[Records from a dataset]

[Start of section]

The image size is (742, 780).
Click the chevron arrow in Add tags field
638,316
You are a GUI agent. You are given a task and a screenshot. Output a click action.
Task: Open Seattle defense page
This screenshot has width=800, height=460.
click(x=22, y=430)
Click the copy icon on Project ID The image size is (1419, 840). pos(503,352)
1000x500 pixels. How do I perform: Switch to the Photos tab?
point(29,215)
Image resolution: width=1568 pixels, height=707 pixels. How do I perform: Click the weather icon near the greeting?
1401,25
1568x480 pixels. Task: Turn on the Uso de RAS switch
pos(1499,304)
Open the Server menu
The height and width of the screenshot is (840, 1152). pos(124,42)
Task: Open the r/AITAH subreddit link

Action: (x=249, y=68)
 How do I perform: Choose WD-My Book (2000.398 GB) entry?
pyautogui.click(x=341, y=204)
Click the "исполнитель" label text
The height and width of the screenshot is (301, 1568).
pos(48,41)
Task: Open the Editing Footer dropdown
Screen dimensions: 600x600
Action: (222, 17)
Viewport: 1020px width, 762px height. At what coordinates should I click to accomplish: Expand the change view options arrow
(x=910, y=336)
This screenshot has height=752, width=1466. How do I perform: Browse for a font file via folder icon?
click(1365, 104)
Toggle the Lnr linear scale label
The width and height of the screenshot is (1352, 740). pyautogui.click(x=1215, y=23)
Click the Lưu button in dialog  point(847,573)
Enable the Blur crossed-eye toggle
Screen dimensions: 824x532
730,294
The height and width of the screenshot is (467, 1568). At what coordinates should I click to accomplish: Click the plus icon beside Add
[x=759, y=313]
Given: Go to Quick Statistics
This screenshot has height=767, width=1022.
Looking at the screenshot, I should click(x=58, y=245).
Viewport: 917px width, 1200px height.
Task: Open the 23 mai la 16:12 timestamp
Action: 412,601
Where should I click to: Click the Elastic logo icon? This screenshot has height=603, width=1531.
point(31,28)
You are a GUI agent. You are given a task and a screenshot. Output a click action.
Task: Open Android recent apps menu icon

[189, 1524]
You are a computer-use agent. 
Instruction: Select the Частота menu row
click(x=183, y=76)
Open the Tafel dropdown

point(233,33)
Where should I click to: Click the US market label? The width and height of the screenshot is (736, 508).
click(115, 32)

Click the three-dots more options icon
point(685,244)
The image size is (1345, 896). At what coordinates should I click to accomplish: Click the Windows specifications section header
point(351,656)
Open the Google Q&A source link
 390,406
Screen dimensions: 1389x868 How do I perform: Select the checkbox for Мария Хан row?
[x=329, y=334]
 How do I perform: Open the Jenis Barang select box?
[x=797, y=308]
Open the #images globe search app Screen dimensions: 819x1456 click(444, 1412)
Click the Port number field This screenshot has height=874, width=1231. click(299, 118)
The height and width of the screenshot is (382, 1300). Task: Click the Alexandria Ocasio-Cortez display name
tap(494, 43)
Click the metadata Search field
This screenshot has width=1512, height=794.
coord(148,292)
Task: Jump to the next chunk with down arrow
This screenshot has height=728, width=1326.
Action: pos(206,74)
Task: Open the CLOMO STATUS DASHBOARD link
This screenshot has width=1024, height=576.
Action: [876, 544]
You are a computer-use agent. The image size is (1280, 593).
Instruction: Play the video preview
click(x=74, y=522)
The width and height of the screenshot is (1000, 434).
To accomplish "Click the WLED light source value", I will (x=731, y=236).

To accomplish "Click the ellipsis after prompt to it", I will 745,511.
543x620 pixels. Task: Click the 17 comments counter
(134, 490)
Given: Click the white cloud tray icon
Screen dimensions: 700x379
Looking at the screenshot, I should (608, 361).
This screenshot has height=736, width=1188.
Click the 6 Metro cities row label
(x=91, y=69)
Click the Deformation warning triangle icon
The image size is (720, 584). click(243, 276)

[End of section]

*WHAT IS NEEDED*. Line count for the word "agent": tally the lines of the records above that hold it and give only that figure.

*EXERCISE RESPONSE*. 4